当前位置：首页 > news >正文

【源力觉醒创作者计划】文心开源大模型ERNIE-4.5私有化部署保姆级教程与多功能界面窗口部署

news 2025/7/14 6:04:57

按照我这个路线来部署，网速快五分钟就能零基础跑通模型
一起来轻松玩转文心大模型吧👉一文心大模型免费下载地址: https://ai.gitcode.com/theme/1939325484087291906

计算机配置

组件	配置
GPU	NVIDIA A8000 SXM4 80GB × 1
CPU	15 核处理器
内存	249GB 内存
硬盘	系统盘 100GB + 数据盘 50GB

部署使用的电脑都是只有系统的云电脑，部署过程中的性能差异，评估它们的运行效率和资源消耗，从而为不同需求的开发者和研究者提供参考依据。

▬▬▬

- **简短任务 A**
请用两句话概括这篇部署教程。

- **数据摘录**

▬▬▬

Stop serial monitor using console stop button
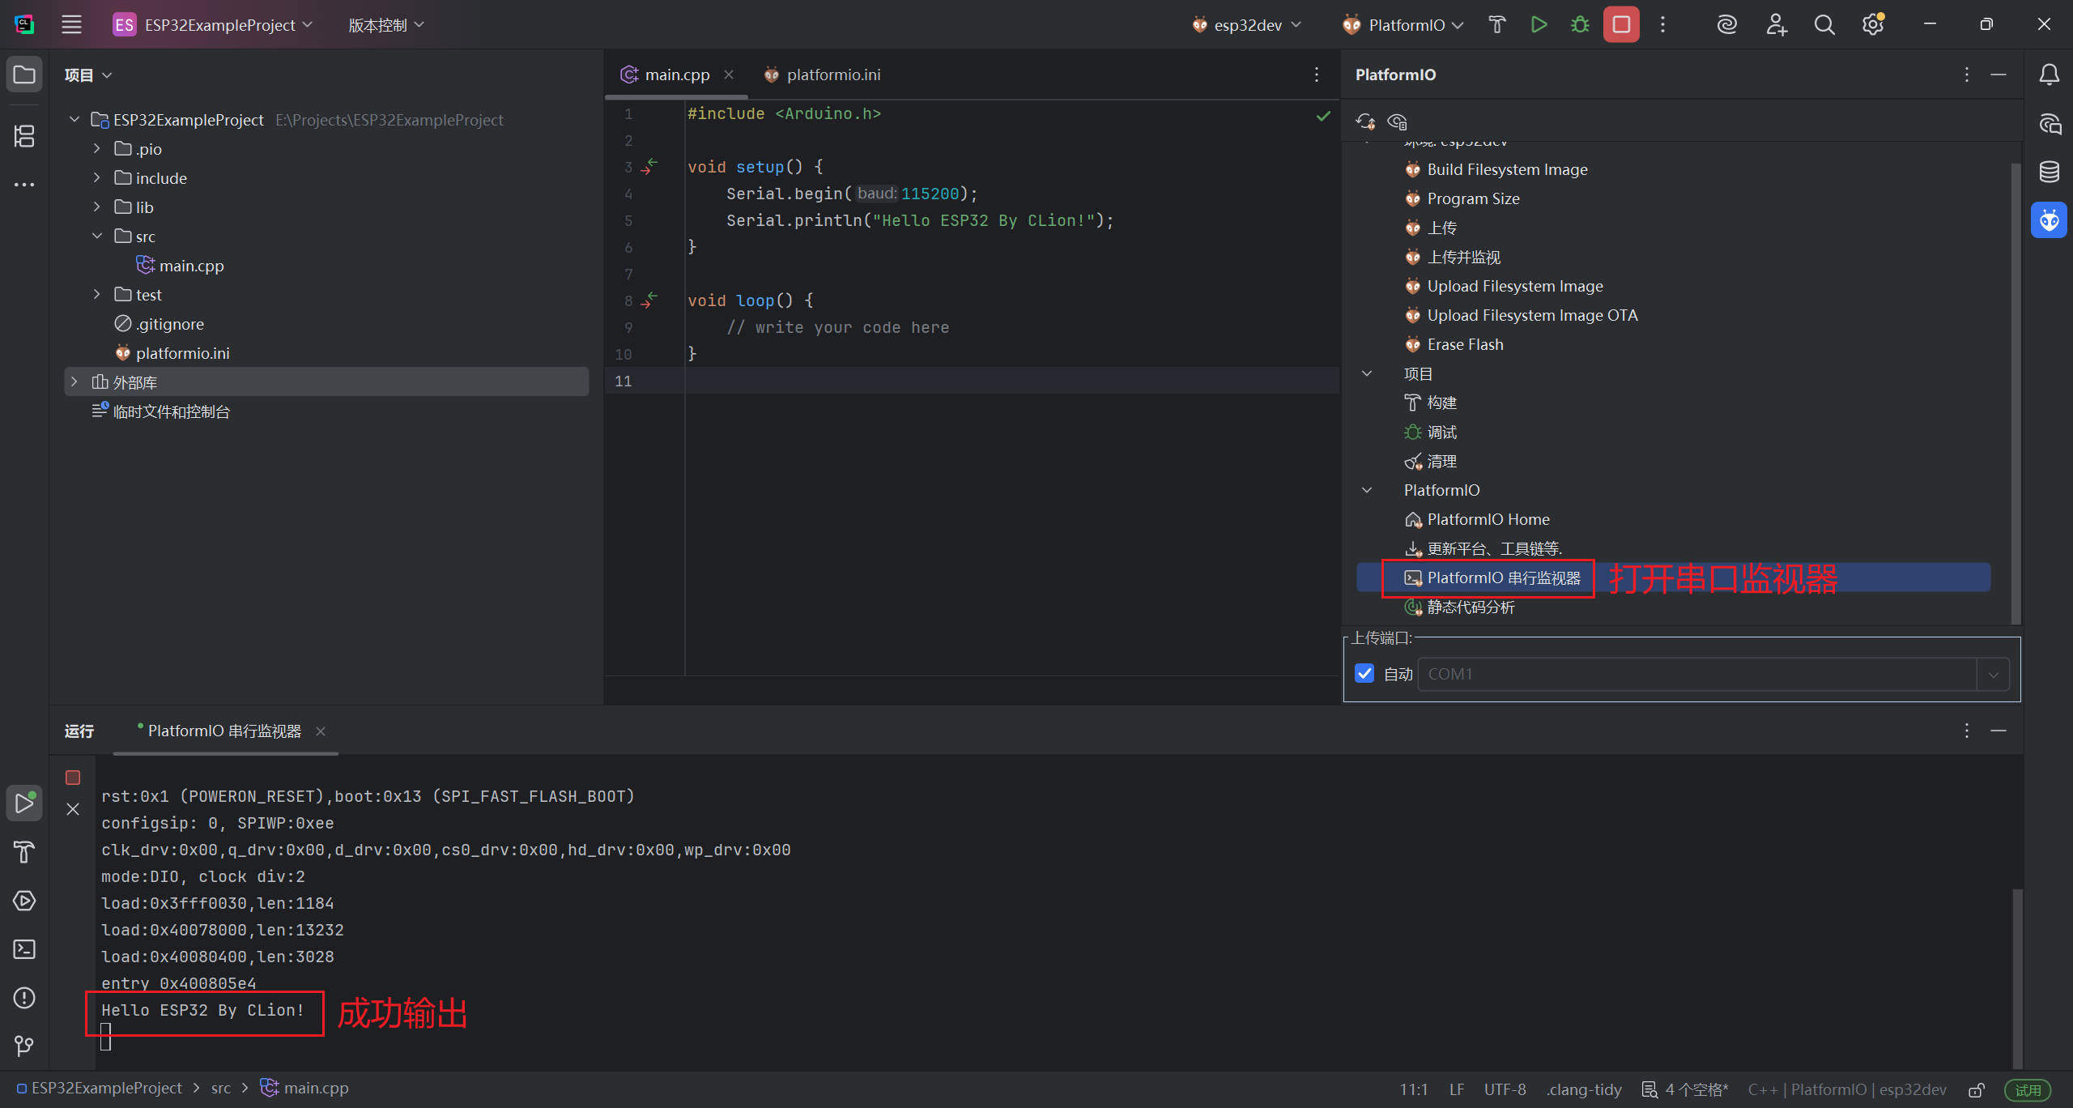The width and height of the screenshot is (2073, 1108). [x=73, y=778]
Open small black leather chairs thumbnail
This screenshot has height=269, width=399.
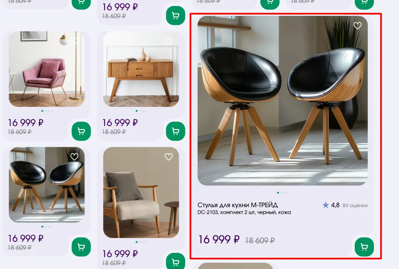point(47,185)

▬▬▬

- **简短任务 B**
请把上面数据摘录中的各行逐字重抄一遍，图片不要放进答案。

- **正确答案 A**
该教程讲解文心开源大模型ERNIE-4.5的私有化部署与多功能界面窗口部署，并称按其路线部署、网速快时零基础五分钟就能跑通模型。部署用的是只装有系统的云电脑，配置为一块NVIDIA A8000 SXM4 80GB GPU、15核处理器、249GB内存，以及100GB系统盘加50GB数据盘。

- **正确答案 B**
Stop serial monitor using console stop button
The width and height of the screenshot is (2073, 1108). [x=73, y=778]
Open small black leather chairs thumbnail
This screenshot has height=269, width=399.
point(47,185)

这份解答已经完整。